La grande necropoli Veneta di via Tiepolo, tombe come scialuppe di salvataggio

Lo raccontano quegli stessi padovani, attraverso le testimonianze materiali dell’archeologia. Uno dei segreti di Padova era infatti racchiuso da secoli dietro alle mura della golena San Massimo, protette da mezzo millennio da bastioni e torrioni rinascimentali (link), come quello di Castelnuovo. Ma tra le vie San Massimo e Tiepolo il segreto resisteva da molto di più, oltre 2700 anni. È il segreto sulle origini della prima Padova, racchiuso nelle necropoli dei Veneti antichi. Quando l’avanzare dell’urbanistica non fece più sconti, con la costruzione di enormi edifici nell’area, molte di tra le oltre 600 tombe dei primi abitanti della città, una necropoli risalente alla prima parte dell’ VIII secolo a.C., rischiarono di andare perdute con tutte le loro preziose informazioni. La Soprintendenza, naturalmente, faceva buona guardia nel 1990, ma i tempi furibondi dettati dai cantieri edili (peraltro di una residenza universitaria, quella nota ora come “Nicolò Copernico”), mettevano pressione. “Che questi archeologi si sbrighino”, insomma. Il punto è che ci si ritrovava davanti allo scavo archeologico più grande che la città avesse mai visto, ben 4.500 metri quadrati. Gli archeologi non ne volevano tuttavia sapere di mollare la presa, quelle sepolture, soprattutto le 300 appena scoperte (che si aggiungevano ad altrettante già note) avevano molto da raccontare: nientemeno che la nascita di Padova, la società dei Veneti antichi, i loro contatti con le altre popolazioni, l’arrivo della potenza romana.

QUI IL VIDEO-REPORTAGE SUGLI SCAVI IN LABORATORIO:

Si arrivò a un compromesso: molte sepolture furono racchiuse in cassoni di cemento,  sorta di giganteschi sarcofagi che inghiottivano una o più tombe, da trasportare in un magazzino per essere studiate integre, una ricerca finanziata dal costruttore, almeno questi erano i patti. Del finanziamento, dopo poco, si persero le tracce, i preziosi “cassoni in cemento” viaggiarono, movimentati da gigantesche gru, da un magazzino all’altro, prima di approdare in periferia, in un capannone industriale.

A questo punto però, il “lavoro” postumo degli antichi Veneti era appena iniziato. Quasi a volerli compensare del riposo eterno reso così bruscamente precario dall’attuale società liquida, gli studiosi si sono approcciati a poco a poco a queste sepolture. Non per delicatezza, benchè gli archeologi manifestino sempre grande rispetto per i resti umani. Piuttosto per via dei persistenti problemi di finanziamento, che impongono campagne di scavo in laboratorio (questa la denominazione usata per quando si lavora su sezioni di terreno spostate integre in magazzino) limitate ad alcune settimane a stagione. Si va avanti pian piano, ma inesorabilmente e con grandi risultati.
^^^^^^^^
Trascrivi fedelmente dal testo sulla necropoli il passo che va da "A questo punto" fino a "con grandi risultati." compreso. Il materiale riportato più avanti è separato dal testo sulla necropoli.

## Righe di dati
^^^^^^^^
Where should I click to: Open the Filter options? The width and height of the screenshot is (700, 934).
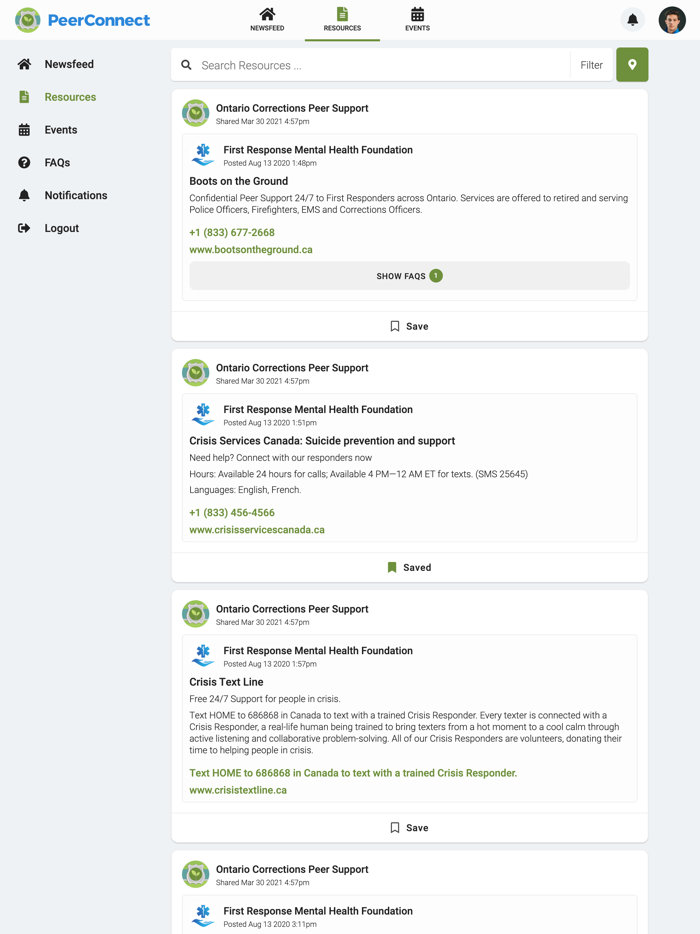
^^^^^^^^
## Risposta all'esercizio
A questo punto però, il “lavoro” postumo degli antichi Veneti era appena iniziato. Quasi a volerli compensare del riposo eterno reso così bruscamente precario dall’attuale società liquida, gli studiosi si sono approcciati a poco a poco a queste sepolture. Non per delicatezza, benchè gli archeologi manifestino sempre grande rispetto per i resti umani. Piuttosto per via dei persistenti problemi di finanziamento, che impongono campagne di scavo in laboratorio (questa la denominazione usata per quando si lavora su sezioni di terreno spostate integre in magazzino) limitate ad alcune settimane a stagione. Si va avanti pian piano, ma inesorabilmente e con grandi risultati.